The decision stems from a case involving a Minneapolis man convicted of third-degree criminal sexual conduct. The defendant, Francios Momolu Khalil, was accused of taking an intoxicated woman to his home and sexually assaulting her.
The unanimous decision reversed the lower court's ruling by rejecting the lower court's definition of a "mentally incapacitated person," stating that it “unreasonably strains and stretches the plain text of the statue." To meet the definition stipulated in the statute, the court stated, the alcohol must be given without the person's agreement.
Minnesota is one of many states that don't treat intoxication as a barrier to consent if the victim was intoxicated voluntarily. This means that if someone chooses to get drunk, under Minnesota law, they will not be considered incapable of giving consent.
The law specifically states that a person is only considered “mentally incapacitated" and unable to consent if “they've been given alcohol or other substances against their will."

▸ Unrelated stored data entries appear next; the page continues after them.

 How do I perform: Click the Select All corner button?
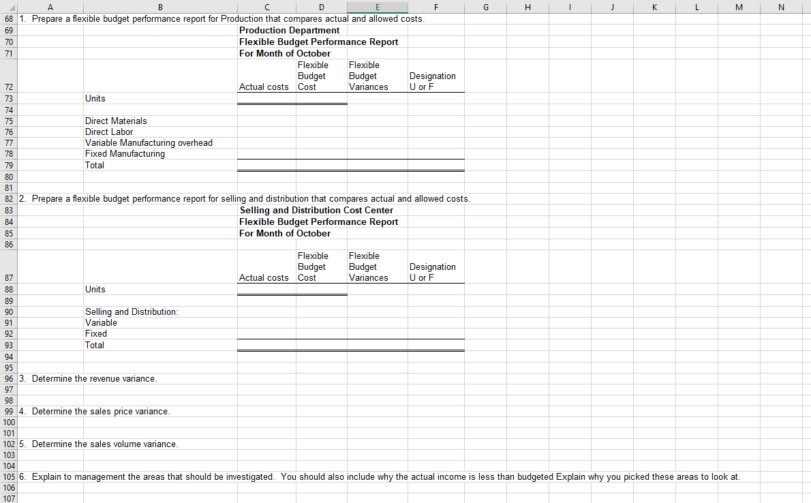click(x=8, y=7)
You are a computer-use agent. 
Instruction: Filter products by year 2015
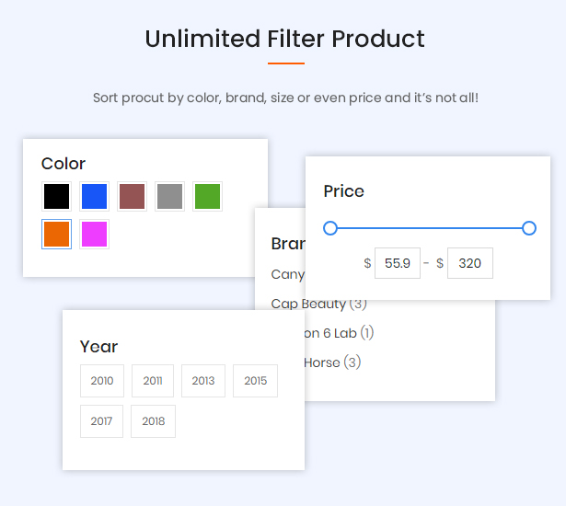click(x=255, y=381)
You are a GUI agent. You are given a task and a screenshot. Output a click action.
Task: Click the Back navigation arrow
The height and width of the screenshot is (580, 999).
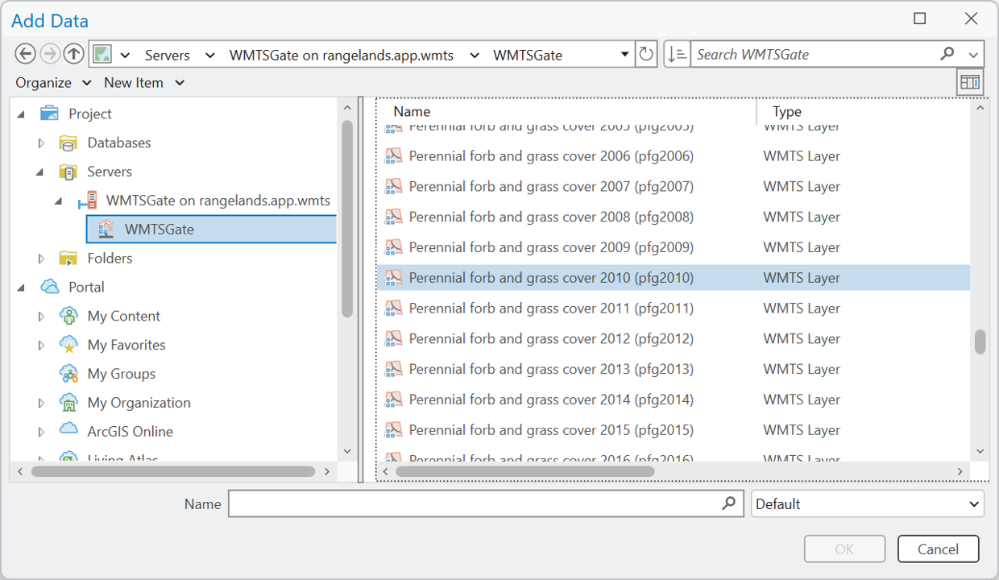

In general, rape is defined as non-consensual sexual intercourse. It could be committed by the threat of harm, actual physical force, or under another form of duress. Non-consensual sex could be any situation where the victim did not say “yes." So, rape by intoxication refers to a situation where the victim is so intoxicated that they can't say no even if they don't want to have sex.
States vary, however, on how they treat situations where the victim chose to consume alcohol or drugs. As of 2016, 40 states don't cover situations in which someone chooses to consume drugs or alcohol, according to Brooklyn Law Review.
The court's role in the judicial system is to interpret the law. So, if there is a clear statute that defines what constitutes consent, courts are obliged to apply that definition. The case at hand is a good example of this.
In this case, the Minnesota Supreme Court emphasized the fact that courts don't have the mandate to make law. That power rests with the legislature. Writing for the unanimous court, Justice Paul Thissen wrote, “If the legislature's intended meaning is clear from the text of the statute, we apply that meaning and not what we may wish the law was or what we think the law should be."
A few states have passed legislation to close the loopholes regarding rape involving intoxication. These laws make voluntary intoxication a barrier to consent. California, for instance, criminalizes sexual intercourse with an intoxicated person if the accused "knows, or reasonably should have known" that the victim was too intoxicated to consent. Other states like New York are working on passing legislation that would fully prosecute sexual assaults even if the victim voluntarily took alcohol or drugs.